City to name street after Rosa Temple
Published 9:35 am Tuesday, November 24, 2015
A respected and well-known black Vicksburg and Warren County educator whose name at one time graced what is now Vicksburg Junior High School could soon have a portion of the street that goes past the school named for her.
The Board of Mayor and Aldermen are expected Wednesday to pass a resolution renaming a section of Baldwin Ferry Road Rosa A. Temple Drive in honor Rosa A. Temple, who was an educator for more than 60 years, from 1885 until her retirement in 1947.
According to a letter from Mayor George Flaggs Jr., the section of Baldwin Ferry from its intersection with Court Street to its intersection with Mission 66 will bear Temple’s name. It is the second time Temple has been honored.

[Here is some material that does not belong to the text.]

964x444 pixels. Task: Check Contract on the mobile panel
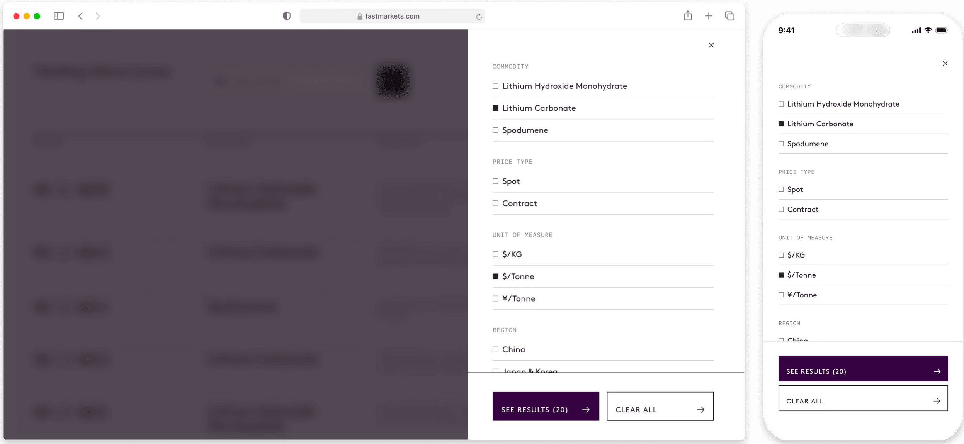781,209
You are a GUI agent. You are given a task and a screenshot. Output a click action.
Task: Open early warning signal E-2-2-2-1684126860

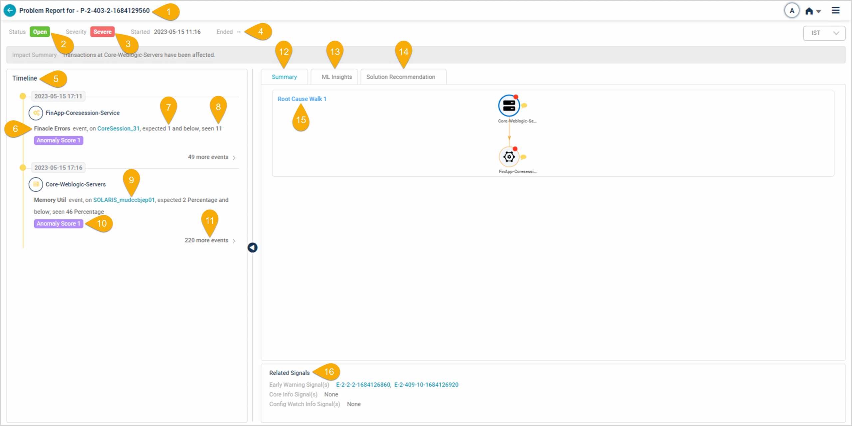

The Vicksburg Warren School District in 2011 named an annex at Vicksburg Junior High School in her honor. Vicksburg Junior High from 1959 to 1971 was named Rosa A. Temple High School and was the city’s black high school when local schools were segregated for blacks and whites. The school is remembered in a floodwall mural.

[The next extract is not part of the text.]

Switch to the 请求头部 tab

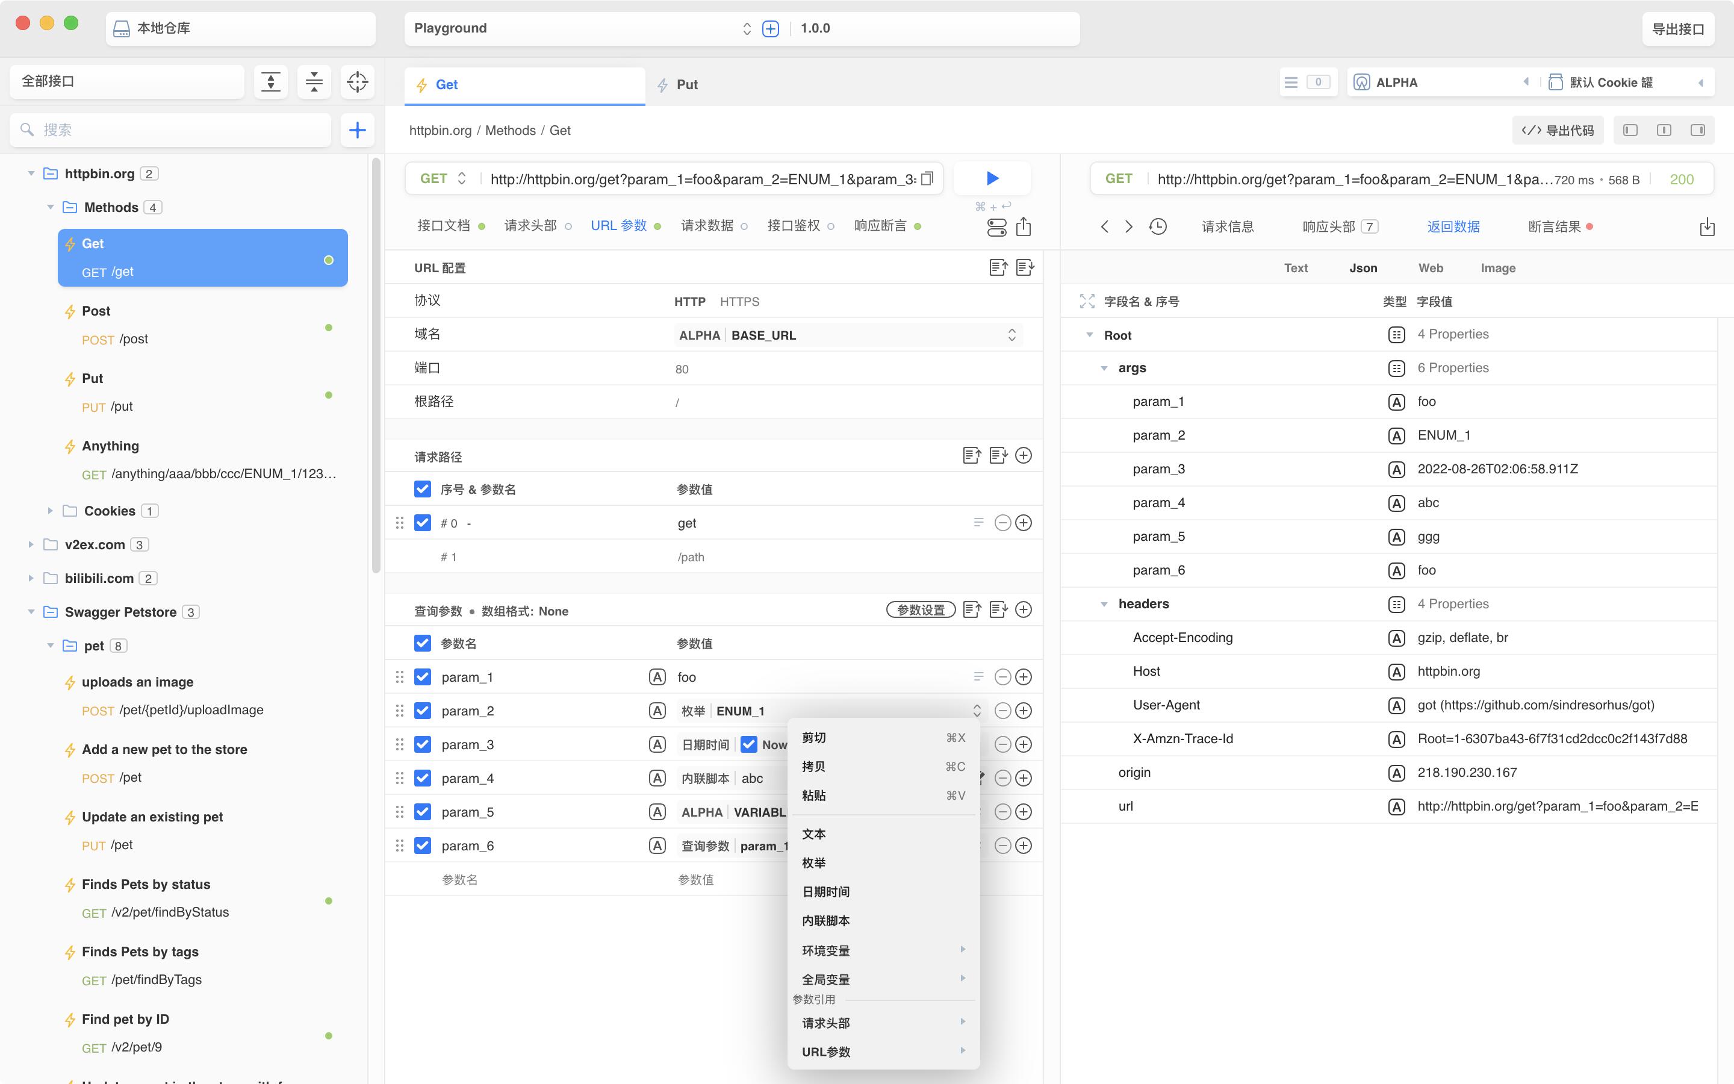531,226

“Rosa A. Temple High School was well-known in most, if not all, cities in the State of Mississippi for its academic achievements, football, basketball, baseball and track programs, and outstanding choirs,” Mary Logan, who is coordinating the effort to change the street’s name, said in a letter to the board.
“Former students of this school went on to play with professional teams in the NFL and a student was invited to the Ted Mack TV Program for music. Some of the students who graduated from this school are now doctors, educators, lawyers, teachers, military brigadier generals, air pilots and other high ranking members of the armed forces.”
Logan said the idea to rename the street was developed at the 2011 reunion of Rosa A. Temple Alumni.
“We thought she should be honored,” she said. “The Board of Mayor and Aldermen are able to do that.”
Rosa A. Temple was born Sept. 4, 1869. After attending Cherry Street High School and Jackson College, she began teaching in Vicksburg in 1885 when she was 16 years old. She taught all grade levels, but spent most of her years as a high school English teacher, and was known for exacting, uncompromising standards of excellence and for inspiring students and those who worked with her.
The school that bore her name was known for its academic and athletic excellence across the state.
Temple died in 1972 at the age of 102 and is buried at Cedar Hill Cemetery.